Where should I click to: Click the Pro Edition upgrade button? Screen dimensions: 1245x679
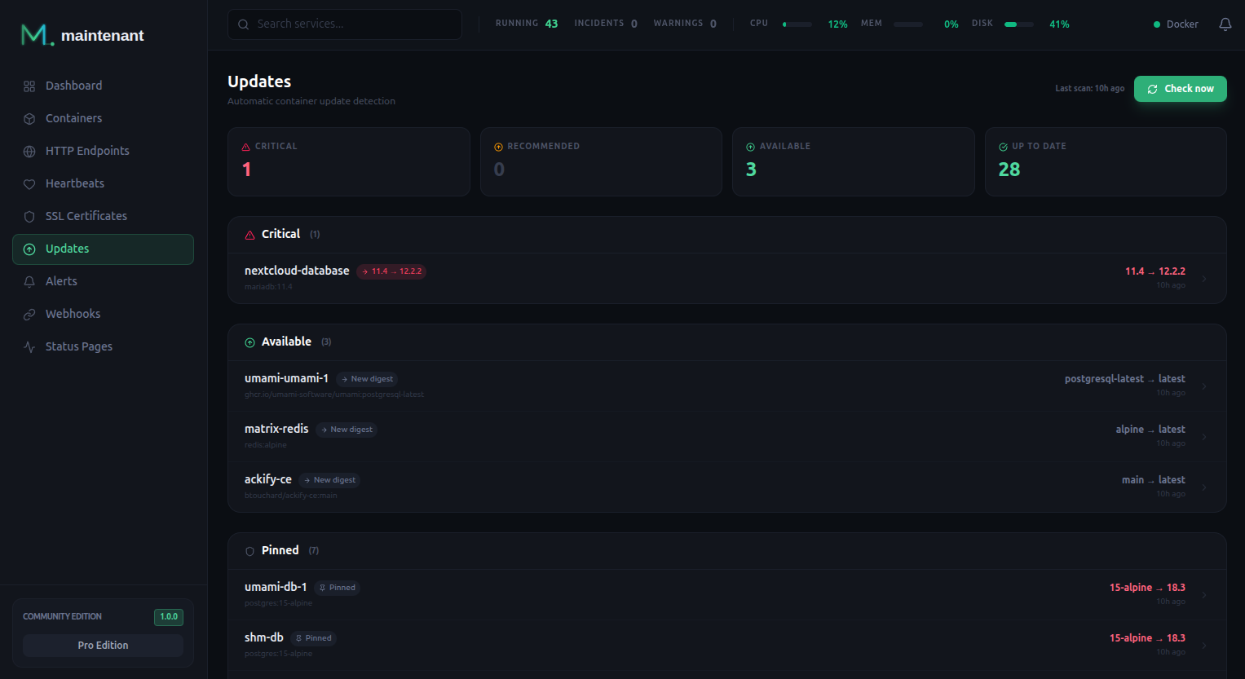103,645
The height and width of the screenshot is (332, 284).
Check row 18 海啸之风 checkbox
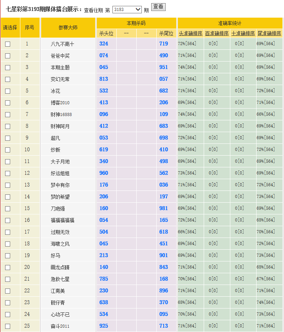click(7, 244)
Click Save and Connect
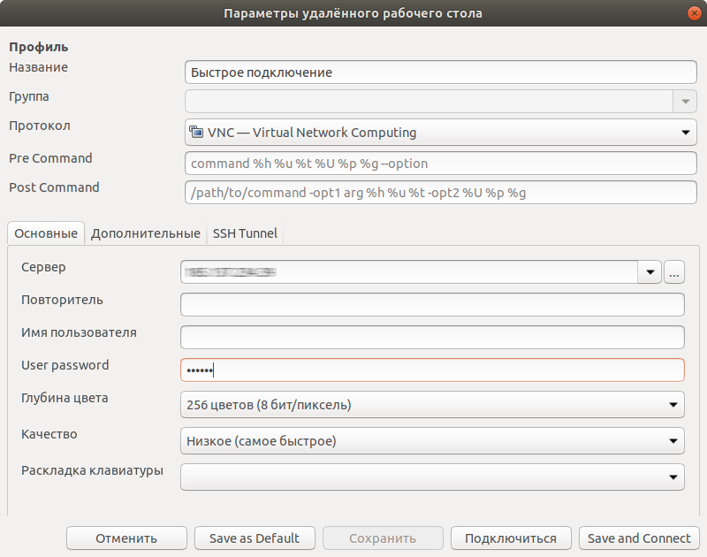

◆ TASK DESCRIPTION ◆
Leave out the images and copy all remaining data word for word.

◆ EXERCISE ANSWER ◆
Where should I click to: Click the Pro Edition upgrade button? Screen dimensions: 1245x679
103,645
The height and width of the screenshot is (332, 284).
Check row 18 海啸之风 checkbox
click(7, 244)
Click Save and Connect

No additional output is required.